Before even setting foot on the island, Firth becomes infatuated with The Son, son of the lighthouse keeper, and attracts the immediate disdain of the lighthouse keeper, The Father of The Son. Thus Firth begins his campaign to take The Son off the island to Edinburgh, away from The Father, who seems as violent as Sunset Song’s John Guthrie, complete with suggestions of past beatings.

The Son is artistically and intellectually gifted and has Robert Louis Stevenson (of the famed family of lighthouse engineers) for an imaginary friend. There are many references to RLS’s work in this book, as well as parallels that can be drawn with his life. An example of this intertextuality is the Jekyll and Hyde nature of The Father, suffering from grief after the loss of The Mother, and also similarities with RLS’s own life: Stevenson moves to a faraway island to heal. But Firth is no Tusitala as is revealed.
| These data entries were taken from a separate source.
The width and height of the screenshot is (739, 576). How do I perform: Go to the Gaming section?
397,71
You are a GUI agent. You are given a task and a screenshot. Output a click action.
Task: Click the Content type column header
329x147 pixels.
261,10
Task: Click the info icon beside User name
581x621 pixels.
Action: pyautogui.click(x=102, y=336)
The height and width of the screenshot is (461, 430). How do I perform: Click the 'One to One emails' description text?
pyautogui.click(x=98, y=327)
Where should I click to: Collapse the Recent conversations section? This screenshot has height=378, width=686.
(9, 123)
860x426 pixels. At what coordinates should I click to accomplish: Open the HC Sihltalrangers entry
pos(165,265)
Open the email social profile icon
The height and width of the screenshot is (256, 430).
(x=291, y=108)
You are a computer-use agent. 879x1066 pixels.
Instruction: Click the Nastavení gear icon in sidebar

The author has stressed in interview that his version of Muckle Flugga is a fluid work of imagination, but it left me wondering why I was reading about orchards and fishponds on a North Atlantic rock. I am able to suspend belief of course, but this just makes the setting seem inauthentic. Why not create a fictional island? Also detracting from the authenticity (and therefor immersion in the story) is Pederson’s choice of language. He gives The Father a working-class Edinburgh vernacular when he is stated as hailing from the wreck-harvesting people of the Northwest coast of Scotland, and one resident of nearby Unst sounds like a Glaswegian ned from a naughties BBC Scotland sketch show. Again, I know this is fiction, but Pederson has chosen to set his novel in a factual location. I deliberately mentioned Sunset Song earlier in this review as Lewis Grassic Gibbon and Neil M. Gunn’s names have been banded about in reviews. Both those writers wrote fiction that was true to the land and gave a genuine voice to the people of the time. Muckle Flugga is not a realist study of the Scottish psyche, as is Sunset Song, Old Art and Young Hector.
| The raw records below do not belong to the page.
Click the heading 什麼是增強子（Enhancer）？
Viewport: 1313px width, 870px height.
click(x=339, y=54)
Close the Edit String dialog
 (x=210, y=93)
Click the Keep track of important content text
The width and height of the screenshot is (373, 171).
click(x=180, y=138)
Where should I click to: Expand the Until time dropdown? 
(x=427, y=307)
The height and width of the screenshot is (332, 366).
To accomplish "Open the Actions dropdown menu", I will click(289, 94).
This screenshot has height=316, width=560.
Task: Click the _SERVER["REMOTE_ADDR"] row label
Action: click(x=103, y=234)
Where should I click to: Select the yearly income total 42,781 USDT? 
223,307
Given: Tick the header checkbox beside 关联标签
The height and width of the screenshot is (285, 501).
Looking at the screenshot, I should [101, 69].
Instead, Muckle Flugga is a fantastical novel, more resembling an Alasdair Gray novel than any Scottish Renaissance works. Like Gray, Pederson is not solely a writer of prose; he is also a poet, and, at the time of publication, Edinburgh’s Makar. This is evident in many places, as the prose is often beautiful and lyrical, but equally apparent in that it was sometimes prone to dwell on certain scenes and emotions, causing the pace of the prose to stall. That this is a fantastical novel is also supported by the sudden appearance (and disappearance) of an emu in a cave. His plot is also just as unsettling as anything of Gray’s complete with a man of the world attempting to lure a younger boy away from his home under false pretences by promising him the world, patronising him and covertly destroying everything he loves. Another similarity with Gray is that he seemingly draws on Mary Shelly’s Frankenstein (1818): like the tortured Victor, so does Pederson’s protagonist flee to Scotland’s Northern Isles, and Firth also emulates the words of Frankenstein’s creature in the closing pages, in what can be seen as a common manifestation of depression, by destroying something that he loves.
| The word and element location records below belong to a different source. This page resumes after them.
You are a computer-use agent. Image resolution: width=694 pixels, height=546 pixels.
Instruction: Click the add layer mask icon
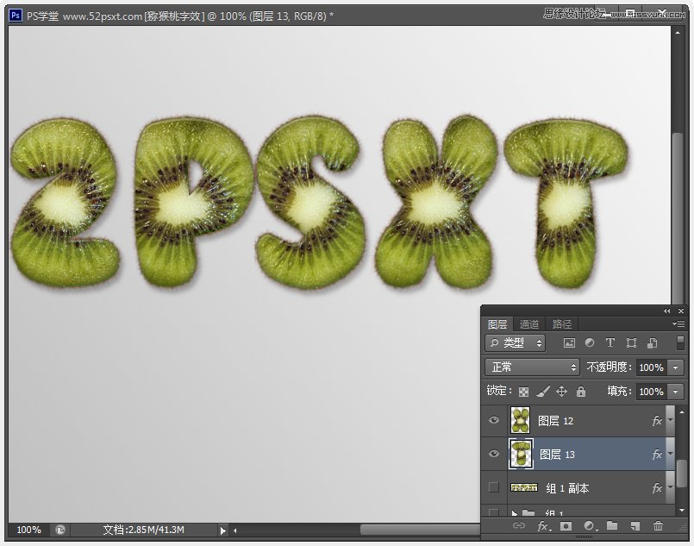566,525
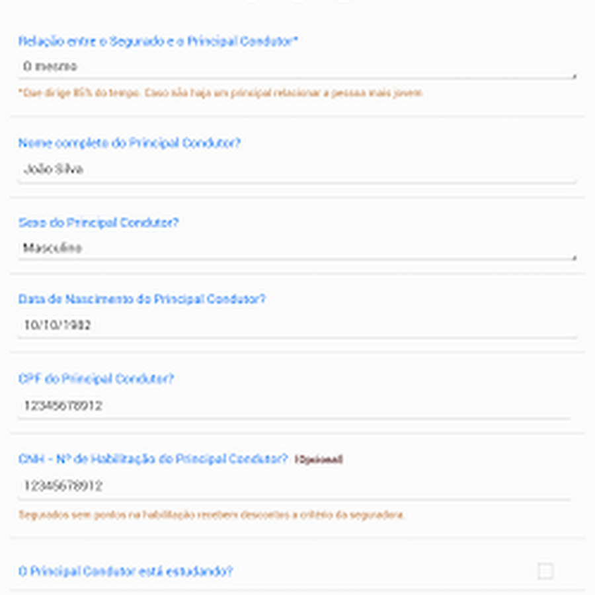The height and width of the screenshot is (595, 595).
Task: Click the 'Que dirige 85% do tempo' hint
Action: click(x=221, y=93)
“Oh, Frankenstein! Generous and self-devoted being. […] I, who irretrievably destroyed thee by destroying all thou lovedst.”

AND LAST . . .

I too have loved RLS since childhood, and I have to say that I love a map at the beginning of a book, but unfortunately Pederson’s map of Muckle Flugga didn’t lead me to any treasure. I picked up some gold doubloons along the way, but that infernal voice of Captain Flint kept on squawking in my ear.